--- Dataset excerpts Enclosed Below ---
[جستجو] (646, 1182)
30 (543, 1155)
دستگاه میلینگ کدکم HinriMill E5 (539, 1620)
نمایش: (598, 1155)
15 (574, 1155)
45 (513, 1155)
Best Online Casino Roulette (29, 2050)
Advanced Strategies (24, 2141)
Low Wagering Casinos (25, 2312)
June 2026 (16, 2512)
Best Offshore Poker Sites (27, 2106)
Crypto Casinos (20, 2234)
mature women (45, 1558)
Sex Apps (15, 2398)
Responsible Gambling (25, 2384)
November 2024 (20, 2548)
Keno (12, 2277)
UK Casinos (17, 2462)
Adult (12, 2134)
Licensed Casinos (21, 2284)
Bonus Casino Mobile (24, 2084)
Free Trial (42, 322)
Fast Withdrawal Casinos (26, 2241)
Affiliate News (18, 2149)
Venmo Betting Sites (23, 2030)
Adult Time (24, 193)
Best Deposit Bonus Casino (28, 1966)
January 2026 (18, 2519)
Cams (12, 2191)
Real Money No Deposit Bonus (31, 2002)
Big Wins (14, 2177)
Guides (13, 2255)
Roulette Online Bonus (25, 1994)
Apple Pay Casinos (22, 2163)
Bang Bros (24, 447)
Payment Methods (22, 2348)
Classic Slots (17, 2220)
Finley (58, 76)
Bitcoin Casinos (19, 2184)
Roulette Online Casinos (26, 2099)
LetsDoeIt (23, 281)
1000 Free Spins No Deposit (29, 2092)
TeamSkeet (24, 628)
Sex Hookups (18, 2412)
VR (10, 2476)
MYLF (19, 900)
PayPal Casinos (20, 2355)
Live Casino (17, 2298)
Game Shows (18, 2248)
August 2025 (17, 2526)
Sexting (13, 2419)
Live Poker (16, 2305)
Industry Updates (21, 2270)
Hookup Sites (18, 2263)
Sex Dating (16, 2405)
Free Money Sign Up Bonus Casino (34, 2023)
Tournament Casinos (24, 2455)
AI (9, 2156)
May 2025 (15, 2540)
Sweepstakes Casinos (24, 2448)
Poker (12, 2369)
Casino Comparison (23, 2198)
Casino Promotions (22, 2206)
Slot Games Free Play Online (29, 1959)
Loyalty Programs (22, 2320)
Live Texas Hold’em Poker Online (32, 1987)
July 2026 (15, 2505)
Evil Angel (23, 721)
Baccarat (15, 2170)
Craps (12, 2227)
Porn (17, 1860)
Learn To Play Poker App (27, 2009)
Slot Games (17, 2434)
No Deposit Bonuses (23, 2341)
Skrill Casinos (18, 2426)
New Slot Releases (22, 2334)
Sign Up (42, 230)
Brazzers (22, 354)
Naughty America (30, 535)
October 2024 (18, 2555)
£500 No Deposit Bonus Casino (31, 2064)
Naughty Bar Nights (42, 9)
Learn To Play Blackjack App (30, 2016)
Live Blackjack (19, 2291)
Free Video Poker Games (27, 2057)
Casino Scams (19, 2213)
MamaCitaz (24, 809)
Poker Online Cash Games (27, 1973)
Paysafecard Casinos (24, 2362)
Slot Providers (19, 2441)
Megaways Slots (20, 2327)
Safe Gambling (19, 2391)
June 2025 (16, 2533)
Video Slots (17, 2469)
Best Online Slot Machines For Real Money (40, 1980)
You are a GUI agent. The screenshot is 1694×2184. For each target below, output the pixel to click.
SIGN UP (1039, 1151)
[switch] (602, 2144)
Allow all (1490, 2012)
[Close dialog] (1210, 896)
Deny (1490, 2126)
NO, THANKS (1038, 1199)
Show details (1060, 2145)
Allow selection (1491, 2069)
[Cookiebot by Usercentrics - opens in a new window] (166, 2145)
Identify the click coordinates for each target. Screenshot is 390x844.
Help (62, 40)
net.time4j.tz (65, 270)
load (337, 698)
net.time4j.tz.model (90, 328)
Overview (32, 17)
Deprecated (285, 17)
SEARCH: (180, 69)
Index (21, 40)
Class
--- End of Enclosed Dataset excerpts ---
» **Work required**: An exact copy of the lines from the one holding "Slot Games (17, 2434)" through the end of the data is the whole answer.

» **Solved problem**:
Slot Games (17, 2434)
No Deposit Bonuses (23, 2341)
Skrill Casinos (18, 2426)
New Slot Releases (22, 2334)
Sign Up (42, 230)
Brazzers (22, 354)
Naughty America (30, 535)
October 2024 (18, 2555)
£500 No Deposit Bonus Casino (31, 2064)
Naughty Bar Nights (42, 9)
Learn To Play Blackjack App (30, 2016)
Live Blackjack (19, 2291)
Free Video Poker Games (27, 2057)
Casino Scams (19, 2213)
MamaCitaz (24, 809)
Poker Online Cash Games (27, 1973)
Paysafecard Casinos (24, 2362)
Slot Providers (19, 2441)
Megaways Slots (20, 2327)
Safe Gambling (19, 2391)
June 2025 (16, 2533)
Video Slots (17, 2469)
Best Online Slot Machines For Real Money (40, 1980)
You are a GUI agent. The screenshot is 1694×2184. For each target below, output the pixel to click.
SIGN UP (1039, 1151)
[switch] (602, 2144)
Allow all (1490, 2012)
[Close dialog] (1210, 896)
Deny (1490, 2126)
NO, THANKS (1038, 1199)
Show details (1060, 2145)
Allow selection (1491, 2069)
[Cookiebot by Usercentrics - opens in a new window] (166, 2145)
Identify the click coordinates for each target. Screenshot is 390x844.
Help (62, 40)
net.time4j.tz (65, 270)
load (337, 698)
net.time4j.tz.model (90, 328)
Overview (32, 17)
Deprecated (285, 17)
SEARCH: (180, 69)
Index (21, 40)
Class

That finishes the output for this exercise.